------ TEXTO DE ORIGEN

En este mes el leccionario nos ofrece una lectura continua de la Primera Carta de Juan, que acompaña un texto del Evangelio de Lucas en el domingo 4 y en los domingos 11, 18 y 25 a textos del Evangelio de Juan. Mientras los textos del Evangelio son más conocidos, no son muchas las ocasiones en que predicamos sobre la epístola, por lo que me pareció adecuado centrar los estudios de este mes sobre esos textos. Por lo tanto, comenzamos con un repaso de algunas cuestiones introductorias a esta carta, y veremos luego los textos de la misma propuestos para cada domingo.

------------
------ DATOS PROPORCIONADOS

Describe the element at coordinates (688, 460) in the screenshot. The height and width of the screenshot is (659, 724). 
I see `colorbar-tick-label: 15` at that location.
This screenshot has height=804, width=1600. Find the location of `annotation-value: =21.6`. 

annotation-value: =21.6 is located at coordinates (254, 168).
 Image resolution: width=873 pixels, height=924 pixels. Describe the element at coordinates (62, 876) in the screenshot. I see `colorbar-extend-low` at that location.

------------

● **POR HACER**:
1. Convierte en una lista numerada todo lo que hay en los registros, desde la línea que contiene "This screenshot has" hasta el final de los registros, ambos extremos incluidos y sin las líneas en blanco.
2. Prosigue, por favor, el texto sobre la Primera Carta de Juan a partir de su última oración.
Los registros no tienen relación alguna con el texto.

● **RESPUESTAS**:
1.
1. This screenshot has height=804, width=1600. Find the location of `annotation-value: =21.6`. 
2. annotation-value: =21.6 is located at coordinates (254, 168).
3.  Image resolution: width=873 pixels, height=924 pixels. Describe the element at coordinates (62, 876) in the screenshot. I see `colorbar-extend-low` at that location.

2.
La Primera Carta de Juan

Esta misiva que hoy conocemos como la Primera de Juan fue probablemente escrita para acompañar la interpretación del Evangelio que se transmitió bajo el mismo nombre. La afinidad de temas, lenguaje y estilo muestran que surgió junto con aquél. Sin entrar ahora en todos los argumentos que hacen a este tema, lo más probable es que la carta haya sido compuesta hacia el 90, por el redactor del Evangelio o, aún más probable, su círculo inmediato. La carta no indica autor, sino un nosotros abierto (1:1-4), que podría coincidir con el nosotros de Jn 21:24. Ciertas interpretaciones tendenciosas (docetas o gnósticas) del Evangelio habrían llevado a incluir “notas editoriales” agregadas al evangelio, provenientes del mismo círculo.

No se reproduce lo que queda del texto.